### PROBLEM 1
Using the article on industry in cities, answer each question on its own line:
(a) Which research project produced a practical planning and design tool?
(b) Where was industry in Europe relocated during the twentieth century?
(c) What is the first reason given for keeping low-impact production within urban areas?
### PROBLEM 2
Can you reproduce, word for word, the part of the article on industry in cities that opens with the words containing "Industry in the" and closes with "and design tool."?

### ARTICLE
※ ※ ※
Industry in the city is no longer considered an anachronism. New, clean manufacturing and other environmentally-friendly businesses can help cities and regions to transition into a circular economy. However, there would have to be space for that. The Cities of Making research project resulted in a very practical planning and design tool.

In the course of the twentieth century, industry in Europe was relocated to the peripheries of cities or to countries in the southern hemisphere, but today there are good reasons for nurturing and integrating industrial production processes that have a limited environmental impact within urban areas. Firstly, the smaller the distance between production and consumption, the lesser the environmental impact as a result of transportation. Secondly, if local and regional industrial activities are well connected, they could constitute a value chain that focuses on both the reuse of materials and the recovery of raw materials. Aside from that, such chains benefit the use and further development of regional workforces and know-how. There are ample administrative ambitions for an urban system that is based on a more material circularity, but translating them into a spatial strategy still seems to be challenging.
※ ※ ※
### DATASET EXCERPT
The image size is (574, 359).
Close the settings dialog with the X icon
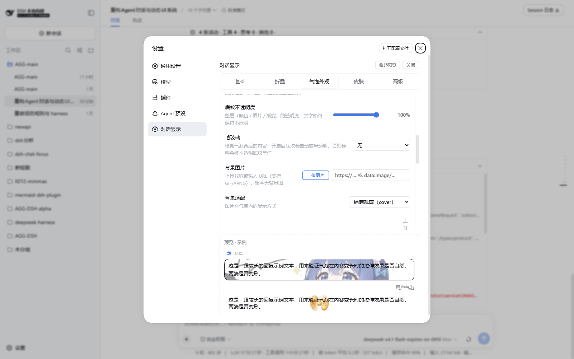click(420, 48)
※ ※ ※
### COMPLETE RESPONSE 1
(a) The Cities of Making research project.
(b) To the peripheries of cities or to countries in the southern hemisphere.
(c) The smaller the distance between production and consumption, the lesser the environmental impact from transportation.

### COMPLETE RESPONSE 2
Industry in the city is no longer considered an anachronism. New, clean manufacturing and other environmentally-friendly businesses can help cities and regions to transition into a circular economy. However, there would have to be space for that. The Cities of Making research project resulted in a very practical planning and design tool.